● **INSTRUCTION**: Rewrite the records below, changing "icon" to "button" and keeping everything else as it is. Omit the pictures from your answer.

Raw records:

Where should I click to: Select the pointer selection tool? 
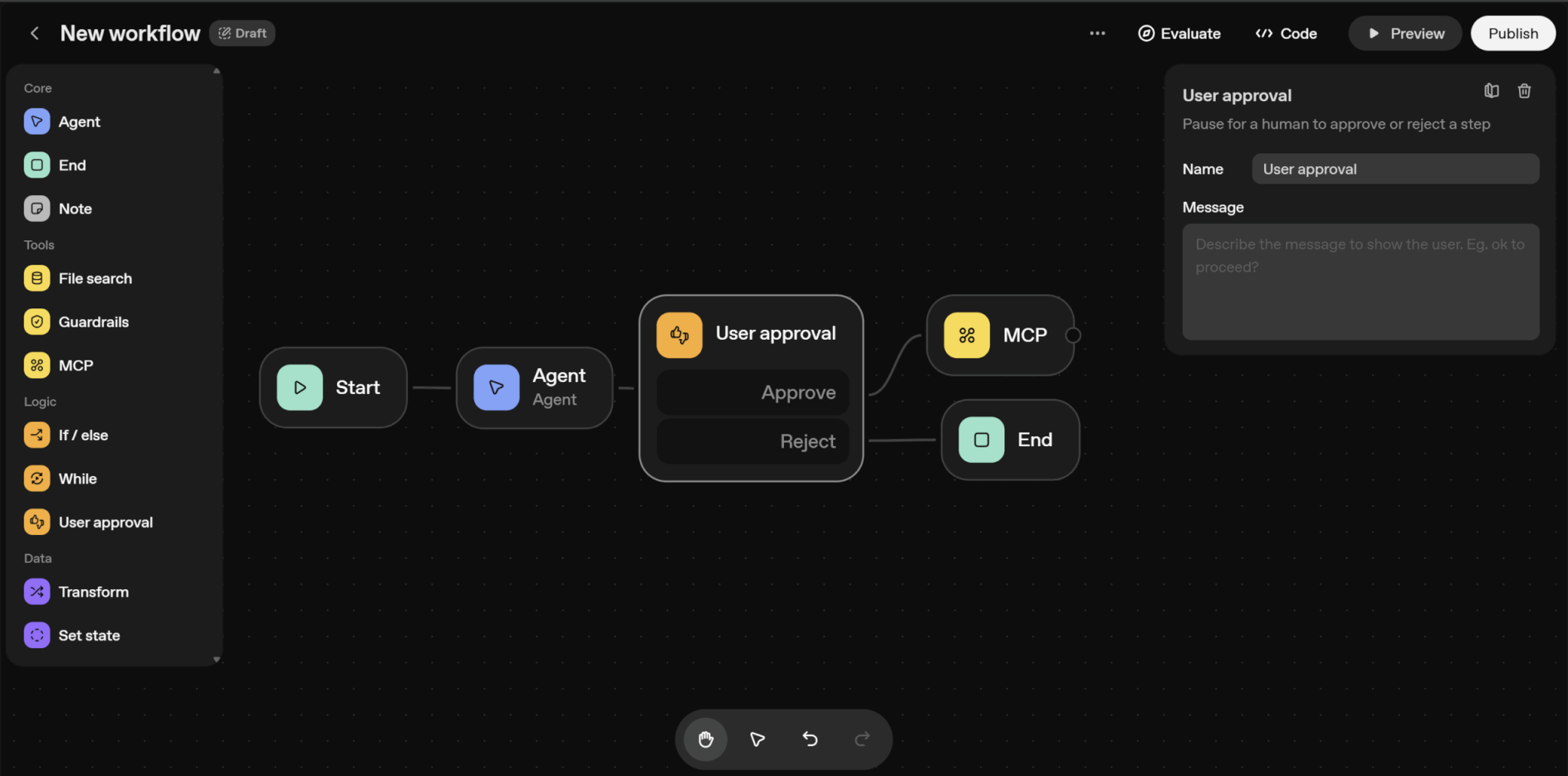[x=757, y=739]
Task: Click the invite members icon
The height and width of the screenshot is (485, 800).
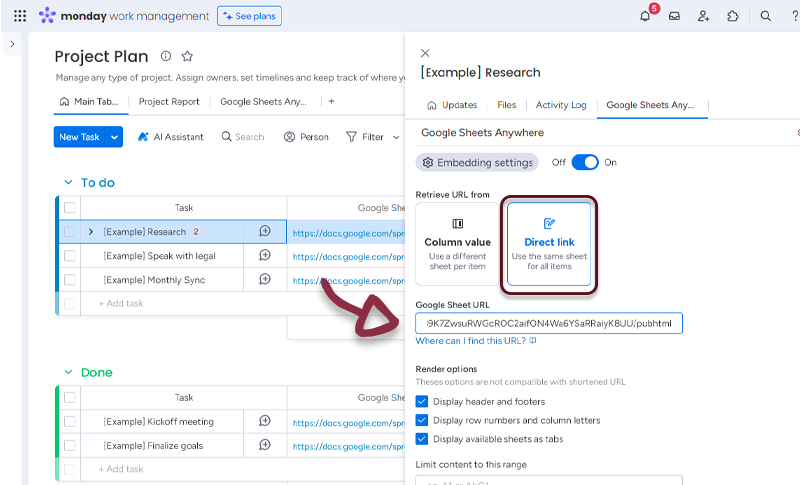Action: tap(703, 16)
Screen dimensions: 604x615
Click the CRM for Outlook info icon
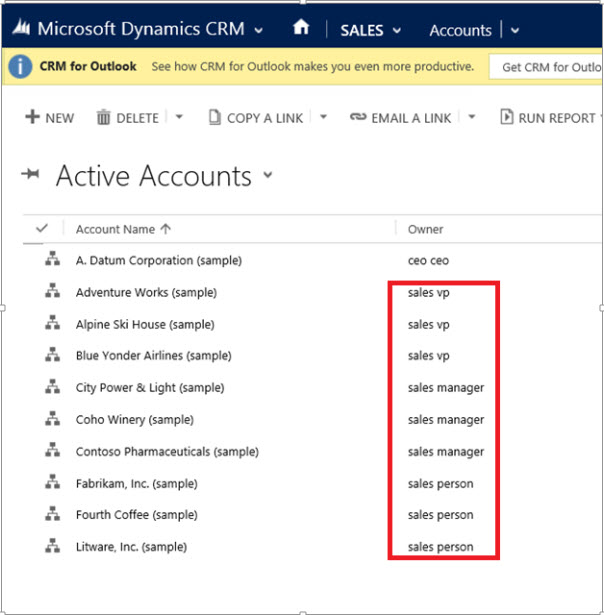(x=20, y=67)
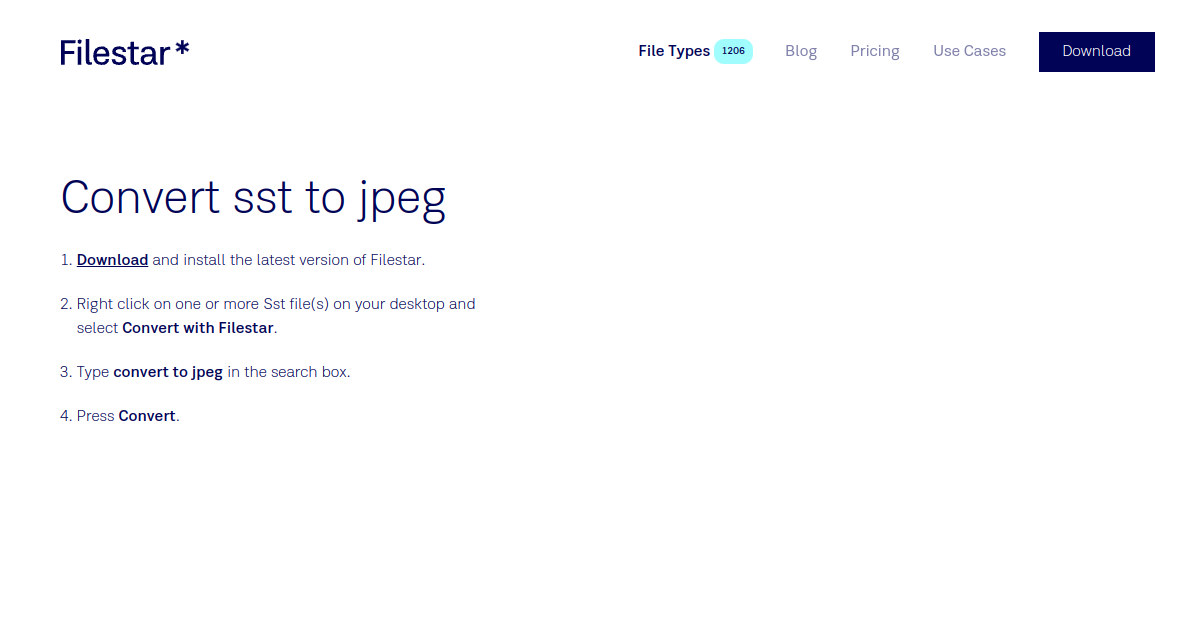Open the Pricing page

(x=875, y=51)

● **COMPLETED EXERCISE**:
Where should I click to: Select the pointer selection tool? 
[x=757, y=739]
Task: Click the invite members button
The height and width of the screenshot is (485, 800).
Action: tap(703, 16)
Screen dimensions: 604x615
Click the CRM for Outlook info button
(x=20, y=67)
Open the Pricing page

(x=875, y=51)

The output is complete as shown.